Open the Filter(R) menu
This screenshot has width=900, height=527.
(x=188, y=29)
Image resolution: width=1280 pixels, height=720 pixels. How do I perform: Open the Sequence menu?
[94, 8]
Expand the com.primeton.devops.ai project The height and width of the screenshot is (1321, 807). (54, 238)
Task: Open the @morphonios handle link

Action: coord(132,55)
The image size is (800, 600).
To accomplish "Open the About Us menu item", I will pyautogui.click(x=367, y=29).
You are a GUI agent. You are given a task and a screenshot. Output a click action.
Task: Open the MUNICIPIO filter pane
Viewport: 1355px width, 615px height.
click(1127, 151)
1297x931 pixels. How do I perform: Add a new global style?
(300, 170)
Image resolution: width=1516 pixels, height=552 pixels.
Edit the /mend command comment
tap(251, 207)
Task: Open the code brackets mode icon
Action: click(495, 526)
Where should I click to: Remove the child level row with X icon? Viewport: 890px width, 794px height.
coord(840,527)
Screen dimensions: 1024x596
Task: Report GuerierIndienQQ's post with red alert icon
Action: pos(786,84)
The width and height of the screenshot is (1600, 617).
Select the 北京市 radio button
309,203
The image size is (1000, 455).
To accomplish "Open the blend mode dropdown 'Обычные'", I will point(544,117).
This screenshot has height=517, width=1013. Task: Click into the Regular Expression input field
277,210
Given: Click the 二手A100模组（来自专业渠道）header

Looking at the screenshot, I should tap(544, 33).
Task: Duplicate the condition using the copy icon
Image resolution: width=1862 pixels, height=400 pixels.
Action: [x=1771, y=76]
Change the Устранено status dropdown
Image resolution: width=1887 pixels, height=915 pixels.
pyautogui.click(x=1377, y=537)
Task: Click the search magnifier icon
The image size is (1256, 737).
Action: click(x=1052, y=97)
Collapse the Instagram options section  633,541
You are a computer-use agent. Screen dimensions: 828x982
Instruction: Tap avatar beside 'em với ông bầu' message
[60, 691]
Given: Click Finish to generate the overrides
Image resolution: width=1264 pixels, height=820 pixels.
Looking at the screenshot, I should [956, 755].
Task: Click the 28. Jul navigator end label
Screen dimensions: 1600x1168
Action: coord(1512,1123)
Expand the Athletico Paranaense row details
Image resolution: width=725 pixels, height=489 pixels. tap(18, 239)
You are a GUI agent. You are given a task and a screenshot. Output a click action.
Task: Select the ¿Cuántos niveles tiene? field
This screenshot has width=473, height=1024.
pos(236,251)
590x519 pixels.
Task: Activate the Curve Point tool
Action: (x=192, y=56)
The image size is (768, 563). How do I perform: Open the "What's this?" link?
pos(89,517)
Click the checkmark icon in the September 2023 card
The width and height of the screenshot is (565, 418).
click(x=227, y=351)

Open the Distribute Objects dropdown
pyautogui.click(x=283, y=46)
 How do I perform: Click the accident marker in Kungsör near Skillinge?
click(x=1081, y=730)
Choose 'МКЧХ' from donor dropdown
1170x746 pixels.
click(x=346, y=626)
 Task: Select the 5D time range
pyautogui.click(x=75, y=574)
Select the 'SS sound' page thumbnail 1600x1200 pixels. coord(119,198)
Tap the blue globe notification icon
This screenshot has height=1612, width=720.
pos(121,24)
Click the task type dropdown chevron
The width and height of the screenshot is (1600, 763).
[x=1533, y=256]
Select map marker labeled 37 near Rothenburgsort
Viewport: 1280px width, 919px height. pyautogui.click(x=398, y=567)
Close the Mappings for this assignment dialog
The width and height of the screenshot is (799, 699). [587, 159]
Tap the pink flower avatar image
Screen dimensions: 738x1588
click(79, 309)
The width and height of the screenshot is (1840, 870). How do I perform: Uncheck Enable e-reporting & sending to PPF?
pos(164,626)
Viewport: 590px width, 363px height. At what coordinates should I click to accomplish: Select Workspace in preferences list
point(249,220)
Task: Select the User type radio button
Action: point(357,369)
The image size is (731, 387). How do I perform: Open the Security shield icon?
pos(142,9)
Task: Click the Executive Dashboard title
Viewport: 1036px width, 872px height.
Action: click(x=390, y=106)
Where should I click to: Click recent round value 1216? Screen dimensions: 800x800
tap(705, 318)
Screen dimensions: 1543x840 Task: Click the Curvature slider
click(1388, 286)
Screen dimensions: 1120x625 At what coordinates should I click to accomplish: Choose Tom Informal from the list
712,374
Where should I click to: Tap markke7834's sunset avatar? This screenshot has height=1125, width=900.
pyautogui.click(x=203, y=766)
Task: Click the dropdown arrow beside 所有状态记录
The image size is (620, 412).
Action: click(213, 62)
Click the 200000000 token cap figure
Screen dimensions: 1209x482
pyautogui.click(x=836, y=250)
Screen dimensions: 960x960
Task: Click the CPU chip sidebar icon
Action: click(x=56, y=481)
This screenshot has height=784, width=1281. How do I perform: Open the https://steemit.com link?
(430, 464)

◆ Exercise objective
Restate word for word the entries above from the line with "The width and height of the screenshot is (1600, 617)." through the line with "Task: Click the search magnifier icon", inclusive, leaving out everything else.

◆ Solved exercise
The width and height of the screenshot is (1600, 617).
Select the 北京市 radio button
309,203
The image size is (1000, 455).
To accomplish "Open the blend mode dropdown 'Обычные'", I will point(544,117).
This screenshot has height=517, width=1013. Task: Click into the Regular Expression input field
277,210
Given: Click the 二手A100模组（来自专业渠道）header

Looking at the screenshot, I should tap(544, 33).
Task: Duplicate the condition using the copy icon
Image resolution: width=1862 pixels, height=400 pixels.
Action: [x=1771, y=76]
Change the Устранено status dropdown
Image resolution: width=1887 pixels, height=915 pixels.
pyautogui.click(x=1377, y=537)
Task: Click the search magnifier icon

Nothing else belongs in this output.